Kim is widely known for her “Naked City Spleen” series, in which a nude female explores/meditates upon/stalks decaying or forgotten landscapes.
Criticism of “Naked City Spleen” argues that Kim relies on the tireless naked-woman-in-nature trope and therefore reinforces the construct of women as body or “natural.” According to her 2008 TED lecture, Kim chose to bare all so that her “fictional” subject would avoid cultural implications and time-specific elements, desiring a “simple way to represent a living body inhabiting these decaying … spaces.” But as critic Paddy Johnson of Art Fag City reminds, such a gesture “willfully disregards a long history of the nude in Western art making.”
Or does it?
The argument could be made that by shooting in post-industrial urban spaces, Miru Kim complicates the woman/nature trope by dropping femaleness from Team Growth and Fertility and trading her to Team Loss and Decay. Moreover, Miru Kim photographs herself naked, yes, but her character acts as a subject in action, not an object acted upon, consequently becoming the timeless wanderer that the artist aims to create.

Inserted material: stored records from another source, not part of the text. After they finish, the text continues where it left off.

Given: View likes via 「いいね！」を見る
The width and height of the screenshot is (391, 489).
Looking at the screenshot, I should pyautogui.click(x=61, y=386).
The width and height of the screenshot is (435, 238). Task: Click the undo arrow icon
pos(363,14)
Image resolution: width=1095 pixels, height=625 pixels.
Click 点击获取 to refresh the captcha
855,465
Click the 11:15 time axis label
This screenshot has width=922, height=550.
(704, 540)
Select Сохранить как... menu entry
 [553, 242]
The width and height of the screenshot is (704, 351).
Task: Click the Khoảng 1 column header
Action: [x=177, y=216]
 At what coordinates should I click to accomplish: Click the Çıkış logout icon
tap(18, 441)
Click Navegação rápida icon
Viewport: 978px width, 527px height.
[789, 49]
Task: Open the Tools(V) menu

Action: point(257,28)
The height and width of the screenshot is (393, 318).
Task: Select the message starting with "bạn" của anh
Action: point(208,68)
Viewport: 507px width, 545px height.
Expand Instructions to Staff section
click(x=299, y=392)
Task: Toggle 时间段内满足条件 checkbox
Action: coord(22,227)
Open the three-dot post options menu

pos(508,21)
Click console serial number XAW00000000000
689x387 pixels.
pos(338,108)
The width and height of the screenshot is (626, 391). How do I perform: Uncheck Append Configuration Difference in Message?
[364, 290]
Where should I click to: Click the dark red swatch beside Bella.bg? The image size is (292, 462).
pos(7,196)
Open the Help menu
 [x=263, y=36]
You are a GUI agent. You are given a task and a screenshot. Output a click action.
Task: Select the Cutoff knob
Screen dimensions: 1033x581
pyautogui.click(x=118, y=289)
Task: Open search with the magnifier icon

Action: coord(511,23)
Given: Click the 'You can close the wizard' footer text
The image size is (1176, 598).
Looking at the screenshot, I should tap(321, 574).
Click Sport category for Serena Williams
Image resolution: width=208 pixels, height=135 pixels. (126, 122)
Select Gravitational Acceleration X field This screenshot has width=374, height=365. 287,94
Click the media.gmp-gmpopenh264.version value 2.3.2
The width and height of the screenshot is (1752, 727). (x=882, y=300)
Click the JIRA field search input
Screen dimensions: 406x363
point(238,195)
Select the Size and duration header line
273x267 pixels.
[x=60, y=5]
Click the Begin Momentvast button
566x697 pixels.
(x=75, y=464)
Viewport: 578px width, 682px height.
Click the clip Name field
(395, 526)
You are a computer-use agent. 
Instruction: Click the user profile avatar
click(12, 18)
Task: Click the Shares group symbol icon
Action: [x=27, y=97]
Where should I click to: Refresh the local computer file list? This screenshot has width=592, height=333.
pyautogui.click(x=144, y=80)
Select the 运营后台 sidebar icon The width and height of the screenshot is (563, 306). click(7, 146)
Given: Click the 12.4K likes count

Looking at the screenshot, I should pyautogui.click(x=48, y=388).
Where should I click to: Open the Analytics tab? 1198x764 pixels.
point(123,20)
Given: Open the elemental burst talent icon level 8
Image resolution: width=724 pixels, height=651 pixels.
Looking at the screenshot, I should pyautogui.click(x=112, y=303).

Traipsing through places that can no longer be experienced in their former manner, Kim’s solitary figure transforms the old, the ruined, and the once public into a newly-discovered world—one that characterizes freedom in isolation, and so is hers alone. Taking also into account that few are willing to illegally trespass, climb towering bridges, or venture into noxious sewers wearing a gas mask in order to achieve their vision, it’s safe to say that Miru Kim doesn’t explore places other artists choose not to explore but places they can’t.